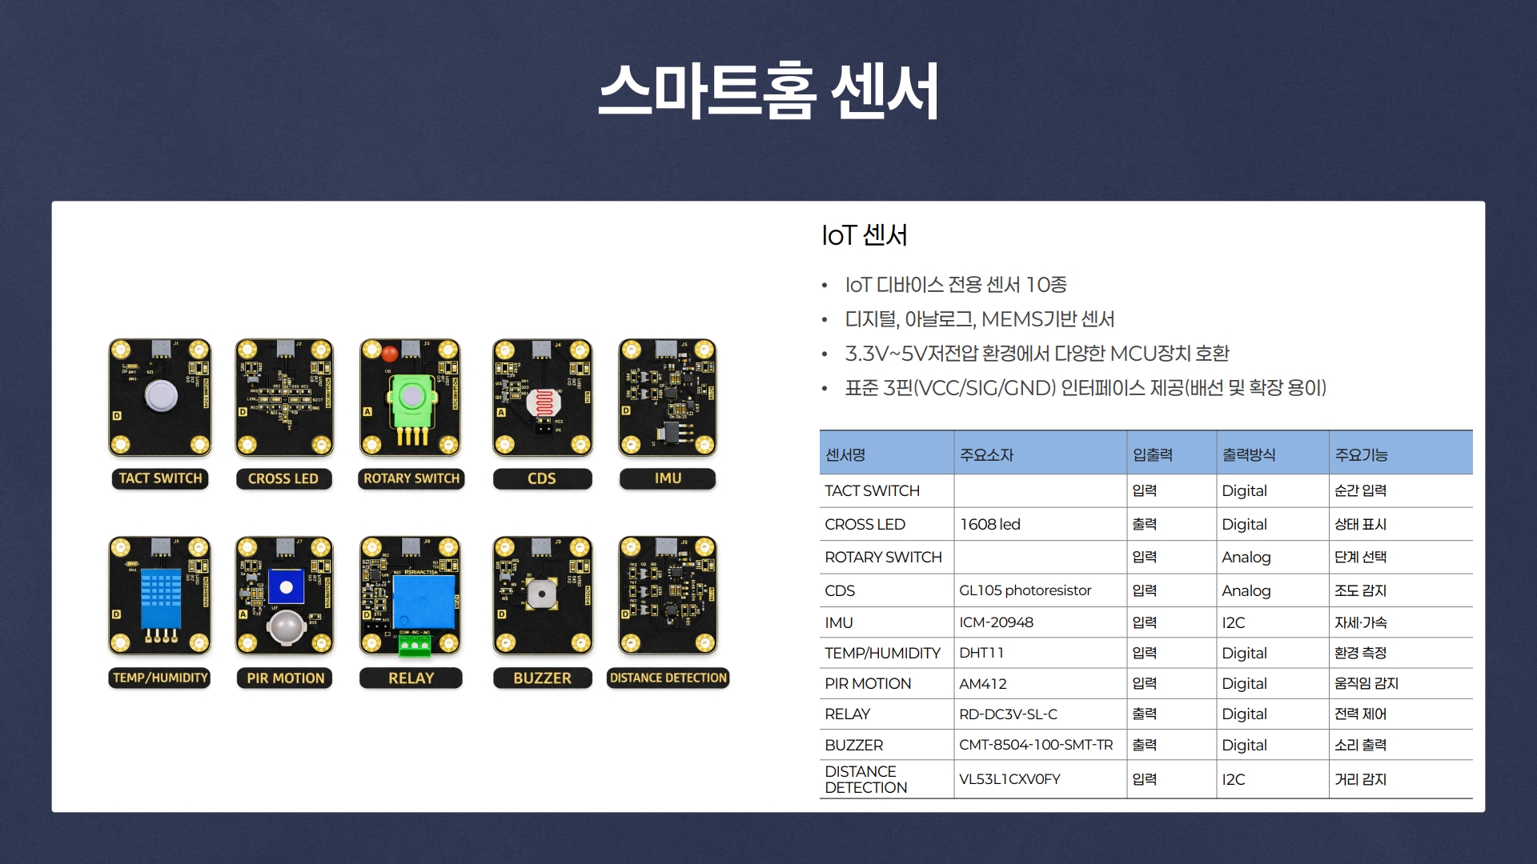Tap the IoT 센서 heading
pyautogui.click(x=864, y=235)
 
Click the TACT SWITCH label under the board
pyautogui.click(x=160, y=478)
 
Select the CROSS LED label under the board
pyautogui.click(x=283, y=478)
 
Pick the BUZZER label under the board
pyautogui.click(x=542, y=678)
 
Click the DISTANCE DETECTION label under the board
pyautogui.click(x=668, y=678)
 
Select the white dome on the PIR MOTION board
pyautogui.click(x=285, y=628)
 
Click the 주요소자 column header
pyautogui.click(x=986, y=454)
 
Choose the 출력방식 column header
pyautogui.click(x=1248, y=454)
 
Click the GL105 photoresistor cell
pyautogui.click(x=1025, y=590)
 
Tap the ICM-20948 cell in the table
pyautogui.click(x=996, y=622)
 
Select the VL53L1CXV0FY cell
pyautogui.click(x=1009, y=779)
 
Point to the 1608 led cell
pyautogui.click(x=989, y=524)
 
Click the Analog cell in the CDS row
pyautogui.click(x=1246, y=590)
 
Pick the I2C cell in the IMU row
pyautogui.click(x=1233, y=622)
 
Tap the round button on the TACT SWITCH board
pyautogui.click(x=161, y=396)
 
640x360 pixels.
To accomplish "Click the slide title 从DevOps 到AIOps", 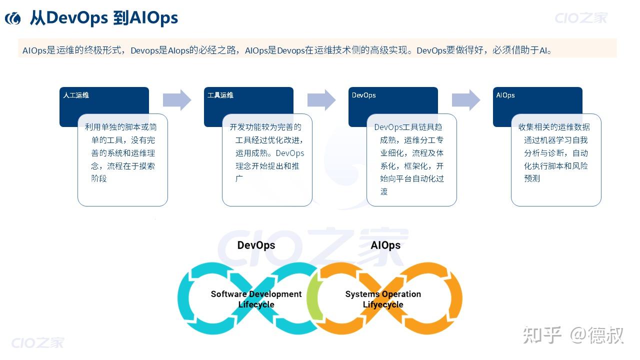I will click(x=104, y=18).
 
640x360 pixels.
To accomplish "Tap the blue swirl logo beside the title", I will click(x=13, y=18).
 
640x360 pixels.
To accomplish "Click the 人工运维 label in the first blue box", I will click(x=76, y=95).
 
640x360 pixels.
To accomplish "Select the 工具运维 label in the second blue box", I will click(x=220, y=95).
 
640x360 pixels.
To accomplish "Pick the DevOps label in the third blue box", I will click(x=364, y=95).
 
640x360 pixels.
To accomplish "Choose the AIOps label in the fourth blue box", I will click(x=505, y=95).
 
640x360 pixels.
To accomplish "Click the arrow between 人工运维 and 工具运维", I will click(x=177, y=100).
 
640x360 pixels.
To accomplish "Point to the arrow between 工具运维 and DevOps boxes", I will click(x=322, y=100).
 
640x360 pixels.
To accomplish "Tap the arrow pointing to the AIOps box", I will click(x=466, y=100).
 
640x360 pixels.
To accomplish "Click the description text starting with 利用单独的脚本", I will click(x=122, y=152).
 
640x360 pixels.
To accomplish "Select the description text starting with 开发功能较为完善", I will click(x=267, y=152).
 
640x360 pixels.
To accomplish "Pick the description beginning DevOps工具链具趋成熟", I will click(x=411, y=159).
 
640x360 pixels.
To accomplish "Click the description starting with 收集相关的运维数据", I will click(x=556, y=152).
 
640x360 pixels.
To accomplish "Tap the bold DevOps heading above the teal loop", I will click(x=256, y=245).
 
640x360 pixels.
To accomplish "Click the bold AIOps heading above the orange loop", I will click(x=386, y=245).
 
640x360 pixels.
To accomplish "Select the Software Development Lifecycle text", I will click(x=256, y=299).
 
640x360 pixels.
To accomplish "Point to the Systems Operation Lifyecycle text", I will click(x=383, y=299).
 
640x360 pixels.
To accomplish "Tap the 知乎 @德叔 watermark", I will click(x=573, y=335).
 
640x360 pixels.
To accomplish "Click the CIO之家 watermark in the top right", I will click(x=581, y=18).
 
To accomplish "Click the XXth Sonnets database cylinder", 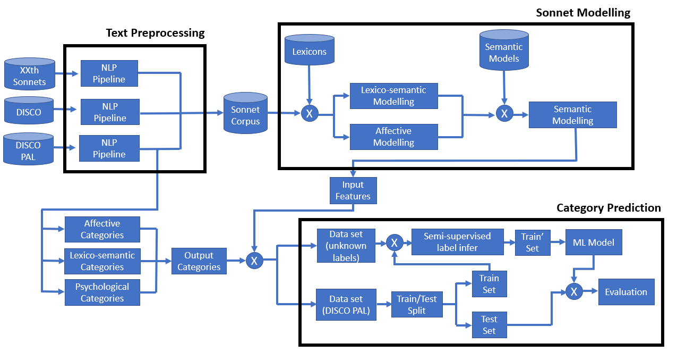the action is (x=30, y=74).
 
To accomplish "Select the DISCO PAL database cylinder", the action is (x=29, y=149).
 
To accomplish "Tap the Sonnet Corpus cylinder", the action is (x=245, y=113).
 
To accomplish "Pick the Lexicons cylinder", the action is (x=310, y=49).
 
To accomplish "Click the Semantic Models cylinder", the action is (x=504, y=50).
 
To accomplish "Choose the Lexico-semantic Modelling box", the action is (x=394, y=96).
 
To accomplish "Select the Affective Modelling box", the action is (x=394, y=137).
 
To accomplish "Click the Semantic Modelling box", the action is (x=573, y=115).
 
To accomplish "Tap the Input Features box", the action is (x=353, y=190).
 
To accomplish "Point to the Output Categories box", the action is (x=199, y=261).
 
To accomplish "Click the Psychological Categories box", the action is (x=102, y=292).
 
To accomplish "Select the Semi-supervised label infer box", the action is (x=458, y=242).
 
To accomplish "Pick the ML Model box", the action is (x=594, y=242).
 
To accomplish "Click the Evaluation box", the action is (x=626, y=292).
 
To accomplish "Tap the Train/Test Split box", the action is (x=417, y=304).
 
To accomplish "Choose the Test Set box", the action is (x=490, y=325).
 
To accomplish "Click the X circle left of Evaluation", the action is (x=574, y=291).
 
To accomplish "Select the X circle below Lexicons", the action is (x=310, y=114).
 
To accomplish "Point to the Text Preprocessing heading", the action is (x=156, y=32).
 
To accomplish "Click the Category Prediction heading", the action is (x=609, y=208).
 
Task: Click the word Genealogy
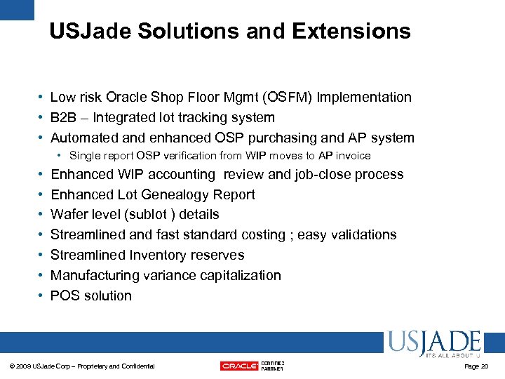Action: [171, 194]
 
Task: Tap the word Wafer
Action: [69, 215]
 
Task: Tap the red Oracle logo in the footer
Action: [238, 366]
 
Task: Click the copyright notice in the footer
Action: [85, 366]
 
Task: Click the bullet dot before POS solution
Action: [43, 295]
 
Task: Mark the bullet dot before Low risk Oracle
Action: [43, 98]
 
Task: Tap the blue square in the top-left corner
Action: [16, 9]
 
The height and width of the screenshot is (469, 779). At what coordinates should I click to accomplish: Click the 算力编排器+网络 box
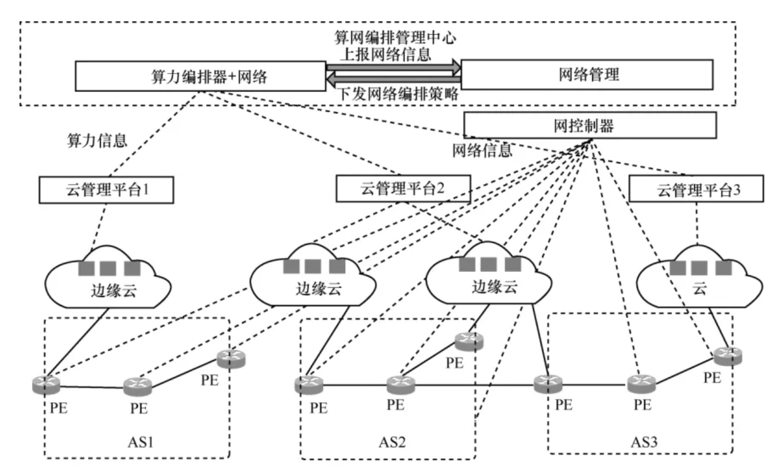(x=200, y=76)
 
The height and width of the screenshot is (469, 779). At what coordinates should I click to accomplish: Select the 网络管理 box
(x=587, y=74)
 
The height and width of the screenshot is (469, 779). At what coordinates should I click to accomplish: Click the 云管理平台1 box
(x=105, y=189)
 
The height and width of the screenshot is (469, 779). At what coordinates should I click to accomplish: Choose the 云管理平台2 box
(x=403, y=188)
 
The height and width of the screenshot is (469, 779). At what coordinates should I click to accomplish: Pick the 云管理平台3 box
(x=696, y=189)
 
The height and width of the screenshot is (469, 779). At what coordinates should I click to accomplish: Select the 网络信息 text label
(x=482, y=150)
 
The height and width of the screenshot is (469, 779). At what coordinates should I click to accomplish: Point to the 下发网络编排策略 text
(x=399, y=95)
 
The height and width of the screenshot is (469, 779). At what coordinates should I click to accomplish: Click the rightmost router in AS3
(x=728, y=356)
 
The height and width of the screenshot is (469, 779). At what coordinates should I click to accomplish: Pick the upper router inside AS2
(x=469, y=340)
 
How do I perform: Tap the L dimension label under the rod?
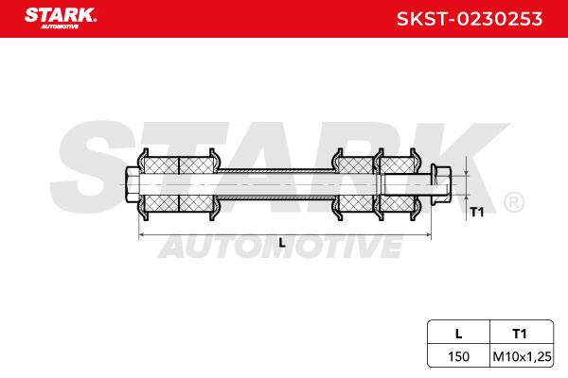click(x=282, y=243)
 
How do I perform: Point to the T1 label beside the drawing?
click(x=478, y=212)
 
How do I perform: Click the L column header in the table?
click(x=458, y=333)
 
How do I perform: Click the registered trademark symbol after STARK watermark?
click(x=512, y=202)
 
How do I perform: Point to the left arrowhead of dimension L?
click(x=143, y=232)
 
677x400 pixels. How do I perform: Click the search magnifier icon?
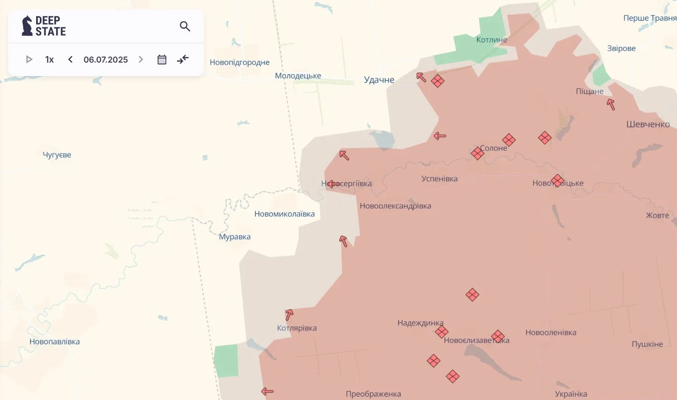(x=185, y=26)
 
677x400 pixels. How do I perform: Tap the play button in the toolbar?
(x=29, y=59)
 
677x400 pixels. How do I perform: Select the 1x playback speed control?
(x=50, y=59)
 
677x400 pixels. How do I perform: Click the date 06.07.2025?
(x=106, y=59)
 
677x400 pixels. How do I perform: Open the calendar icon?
(x=162, y=59)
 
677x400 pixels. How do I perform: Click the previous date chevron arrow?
(x=70, y=59)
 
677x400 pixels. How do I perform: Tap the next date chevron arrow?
(x=141, y=59)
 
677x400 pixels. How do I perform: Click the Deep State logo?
(x=44, y=26)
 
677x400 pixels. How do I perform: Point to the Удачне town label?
(x=379, y=80)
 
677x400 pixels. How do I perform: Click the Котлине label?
(x=492, y=40)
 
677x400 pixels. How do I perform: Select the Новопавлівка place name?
(x=55, y=342)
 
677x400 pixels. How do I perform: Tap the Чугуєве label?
(x=57, y=155)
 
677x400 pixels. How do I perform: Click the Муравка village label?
(x=234, y=237)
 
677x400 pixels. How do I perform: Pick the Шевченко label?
(x=648, y=124)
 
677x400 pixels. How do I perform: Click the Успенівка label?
(x=439, y=179)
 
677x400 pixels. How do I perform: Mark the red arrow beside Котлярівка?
(x=289, y=315)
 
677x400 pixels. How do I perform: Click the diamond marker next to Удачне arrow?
(x=437, y=81)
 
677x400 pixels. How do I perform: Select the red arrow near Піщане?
(x=611, y=104)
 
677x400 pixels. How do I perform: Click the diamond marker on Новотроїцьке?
(x=557, y=181)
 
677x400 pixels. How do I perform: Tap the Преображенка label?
(x=373, y=394)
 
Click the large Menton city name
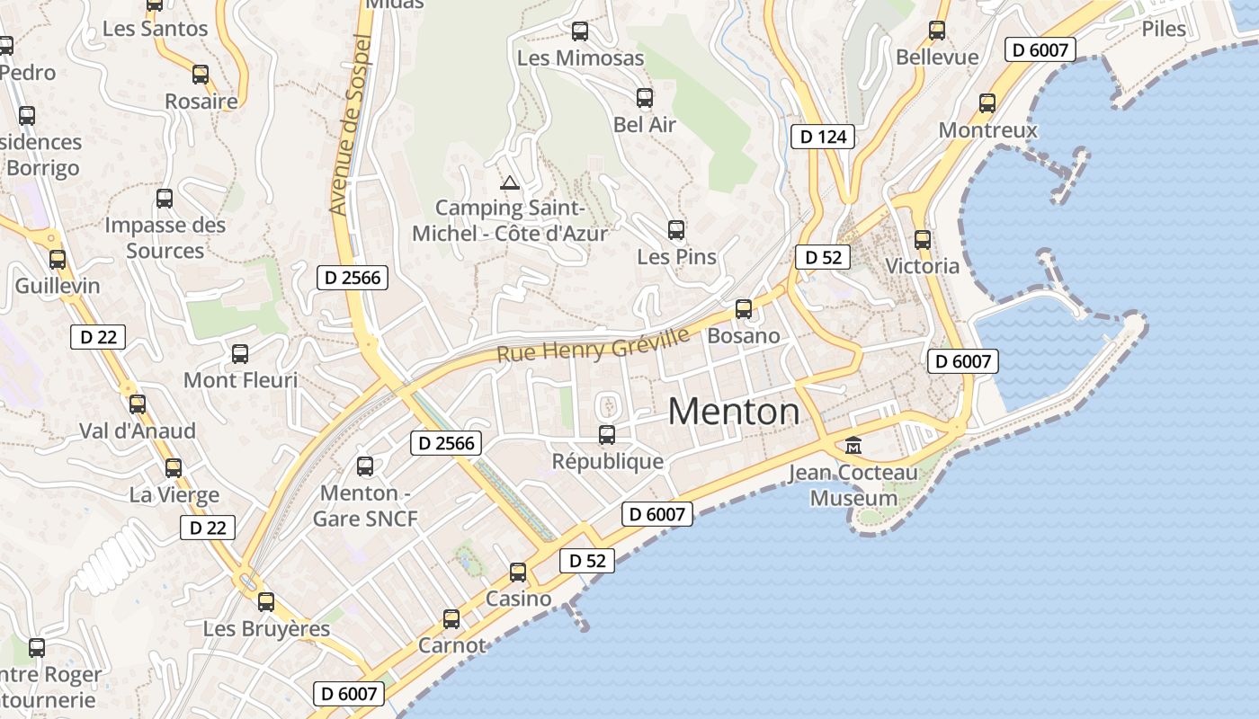point(734,412)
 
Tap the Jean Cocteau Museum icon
point(853,445)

___

#### Work to do:
Lay out the material as a Markdown table with the columns Item and Text, one row per line. Start at the beginning of the material and go through the line holding "pyautogui.click(x=542, y=678)", inclusive, skipping blank lines and leaving out the pictures.

#### Answer in full:
| Item | Text |
|---|---|
| 1 | Tap the IoT 센서 heading |
| 2 | pyautogui.click(x=864, y=235) |
| 3 | Click the TACT SWITCH label under the board |
| 4 | pyautogui.click(x=160, y=478) |
| 5 | Select the CROSS LED label under the board |
| 6 | pyautogui.click(x=283, y=478) |
| 7 | Pick the BUZZER label under the board |
| 8 | pyautogui.click(x=542, y=678) |